1秒

 1秒で急ブレーキがかかってしまった。僕にとってはいつもの良くある風景だが。 見るからに芸術家という風貌をしている。髭ぼうぼうだから見方によっては胡散臭く見えるが、僕は素性を知っているから後者の見方はしない。 彼に僕の薬局の2階を作業所?工房に使わせてくれないかと頼まれた。以前僕の友人が喫茶店をしていたのも知っているから、空いていることは分かっていたのだろう。どんな作品を作っているのか尋ねたことがなかったからいい機会だと思って作品を見せてもらった。その作品を作り販売する工房を牛窓の主要道の路面でやりたいのだそうだ。今まで牛窓の山奥?にこもるが如く暮らしていたのだが、何を思ったか我が身と作品を人目に触れさせたいらしい。
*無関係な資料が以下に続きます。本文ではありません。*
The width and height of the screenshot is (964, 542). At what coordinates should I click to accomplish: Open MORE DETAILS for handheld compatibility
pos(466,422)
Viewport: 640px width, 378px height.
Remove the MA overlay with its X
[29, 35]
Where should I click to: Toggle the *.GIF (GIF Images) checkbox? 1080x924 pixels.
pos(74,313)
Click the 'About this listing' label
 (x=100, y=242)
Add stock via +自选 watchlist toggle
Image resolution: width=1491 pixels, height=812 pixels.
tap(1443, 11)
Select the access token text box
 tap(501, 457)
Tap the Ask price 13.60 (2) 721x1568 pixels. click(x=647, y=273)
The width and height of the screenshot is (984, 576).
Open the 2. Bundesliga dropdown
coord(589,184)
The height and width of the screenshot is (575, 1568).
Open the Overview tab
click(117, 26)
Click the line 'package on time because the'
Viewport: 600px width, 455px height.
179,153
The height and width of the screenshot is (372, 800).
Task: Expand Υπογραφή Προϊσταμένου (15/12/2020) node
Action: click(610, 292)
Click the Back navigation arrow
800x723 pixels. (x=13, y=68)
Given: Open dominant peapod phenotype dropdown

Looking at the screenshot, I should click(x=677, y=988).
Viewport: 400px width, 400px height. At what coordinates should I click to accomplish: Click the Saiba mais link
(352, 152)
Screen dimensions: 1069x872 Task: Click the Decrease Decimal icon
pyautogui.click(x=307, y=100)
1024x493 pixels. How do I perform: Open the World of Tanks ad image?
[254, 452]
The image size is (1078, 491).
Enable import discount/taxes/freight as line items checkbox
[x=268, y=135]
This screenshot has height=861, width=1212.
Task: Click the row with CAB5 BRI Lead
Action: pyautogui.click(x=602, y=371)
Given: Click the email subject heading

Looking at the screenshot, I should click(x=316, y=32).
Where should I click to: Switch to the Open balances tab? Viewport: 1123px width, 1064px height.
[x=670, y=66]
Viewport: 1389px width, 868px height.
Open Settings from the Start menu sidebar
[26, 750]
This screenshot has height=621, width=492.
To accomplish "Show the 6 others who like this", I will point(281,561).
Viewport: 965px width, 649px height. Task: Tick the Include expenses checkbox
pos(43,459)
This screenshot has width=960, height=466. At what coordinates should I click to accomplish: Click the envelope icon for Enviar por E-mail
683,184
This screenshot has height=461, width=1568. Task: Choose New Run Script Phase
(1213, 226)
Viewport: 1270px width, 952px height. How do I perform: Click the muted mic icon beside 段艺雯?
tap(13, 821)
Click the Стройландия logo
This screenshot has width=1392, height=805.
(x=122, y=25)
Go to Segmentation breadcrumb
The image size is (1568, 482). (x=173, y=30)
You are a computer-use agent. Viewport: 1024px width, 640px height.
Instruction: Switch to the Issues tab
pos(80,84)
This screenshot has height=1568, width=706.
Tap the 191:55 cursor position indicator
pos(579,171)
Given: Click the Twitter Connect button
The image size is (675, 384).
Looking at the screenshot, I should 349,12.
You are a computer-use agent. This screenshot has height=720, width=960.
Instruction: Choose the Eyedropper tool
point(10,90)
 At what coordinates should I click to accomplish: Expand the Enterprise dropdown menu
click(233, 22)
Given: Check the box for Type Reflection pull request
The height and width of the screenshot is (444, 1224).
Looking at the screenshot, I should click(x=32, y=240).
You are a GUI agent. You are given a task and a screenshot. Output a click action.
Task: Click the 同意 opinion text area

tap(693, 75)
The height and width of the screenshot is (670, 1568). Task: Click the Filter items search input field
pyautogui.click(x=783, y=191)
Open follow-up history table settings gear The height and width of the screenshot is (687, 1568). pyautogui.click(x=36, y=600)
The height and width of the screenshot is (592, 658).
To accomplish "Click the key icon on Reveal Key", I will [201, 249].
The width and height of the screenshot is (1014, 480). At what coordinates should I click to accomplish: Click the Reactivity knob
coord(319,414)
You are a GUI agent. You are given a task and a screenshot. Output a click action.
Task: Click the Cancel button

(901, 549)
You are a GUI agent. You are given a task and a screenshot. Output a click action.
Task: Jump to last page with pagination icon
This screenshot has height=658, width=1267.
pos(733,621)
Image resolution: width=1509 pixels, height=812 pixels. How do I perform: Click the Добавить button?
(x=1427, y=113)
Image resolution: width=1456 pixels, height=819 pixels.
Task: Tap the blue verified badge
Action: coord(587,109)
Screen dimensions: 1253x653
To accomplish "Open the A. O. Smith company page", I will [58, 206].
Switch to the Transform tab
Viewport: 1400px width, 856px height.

作品も経済に支えられなければ意味がないので僕も当然だと思った。そして同じように牛窓に移り住んでいる芸術家?職人?が結構いて作品を展示するところを欲しがっていると言った。  彼の話を聞いているうちに、「よし、そう言った場所を作ろう」と思い始めた。そして彼が帰る頃にはもうイメージが出来上がっていた。駐車場にログハウスを建て、2週間毎漢方薬を取りに来ているパン職人の女性に独立してもらい、カフェとパン屋を併設し、店内に作品を展示する場所を作り、2週間毎に作品をローテーションする。考えただけでもワクワクし、その後数時間インターネットでパン屋さんの開業について調べまくった。経済的にそんなに大きな報酬を得る職業ではないかもしれないが、好きという要因が大きな位置を占める職業らしい。  よそから来た人も、土着の人も、美味しいパンを食べコーヒーを飲みながら楽しい時間を共有してもらえれば・・・などと夢想に・・・いや、やる気満々で考えを練り上げて妻に構想を伝えると「お金はどこにあるん?」、娘に伝えると「コンセプトが無い。そんなカフェ、どこにでもある」さっきまで高揚していた僕の気持ちが1秒で萎えた。